The tourists set West Indies an improbable target of 438 to win by declaring on 333 for seven and the hosts were 98 for two at the close, having lost Darren Bravo for 32 to a stunning catch by Chris Jordan and Kraigg Brathwaite for five.
Opener Devon Smith finished unbeaten on 59, his sixth Test half-century, while Marlon Samuels was two not out.
Ballance shrugged aside a disappointing 50-over World Cup in Australia and New Zealand earlier this year and a first-innings failure in Antigua by compiling a painstaking 122 in 250 balls.
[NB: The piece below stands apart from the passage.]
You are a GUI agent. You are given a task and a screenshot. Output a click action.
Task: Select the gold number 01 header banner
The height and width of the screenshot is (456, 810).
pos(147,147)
The left-hander fist-pumped the air in delight and waved his bat to the crowd after going to three figures with a straight four off spinner Sulieman Benn.
Ballance almost seemed incapable of hitting the ball off the square as he and his team struggled at the World Cup but, after a slow and hesitant start, he grew in confidence in England’s second innings in Antigua.
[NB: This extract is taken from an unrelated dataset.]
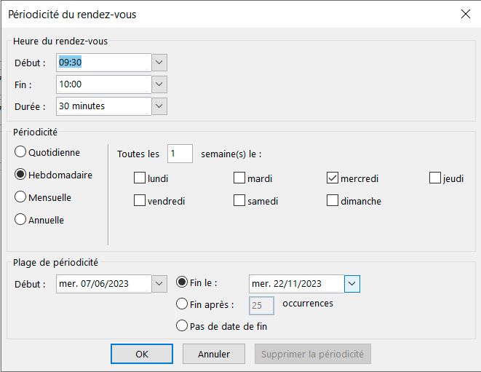Open the Début time dropdown
481x372 pixels.
coord(159,63)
He was given good support by Jos Buttler (59 not out), Joe Root (59) and Ben Stokes (35) as the tourists made the West Indian bowlers toil.
Captain Alastair Cook declared when Bravo took a steepling catch on the mid-wicket boundary to remove Jordan for 13.
England bowler Stuart Broad then struck an early blow as Brathwaite fended a hostile bouncer straight to Root at short leg on five.
Broad also hit Bravo on the point of his shoulder with another bumper before tea but that was one of few alarms for West Indies until Jordan pulled off his spectacular catch.
Bravo looked in complete control until he chased a wide delivery from Root and edged to first slip where Jordan dived full-length to his right to pluck the ball out of the air.
Part-time spinner Root celebrated in style by running and leaping around the outfield.
However, on a docile pitch still good for batting, England will need to combine hard work and patience on the final day to get the eight wickets they need to go one up in the three-match series.
James Anderson finished the day one victim shy of Ian Botham’s record haul of 383 England Test wickets.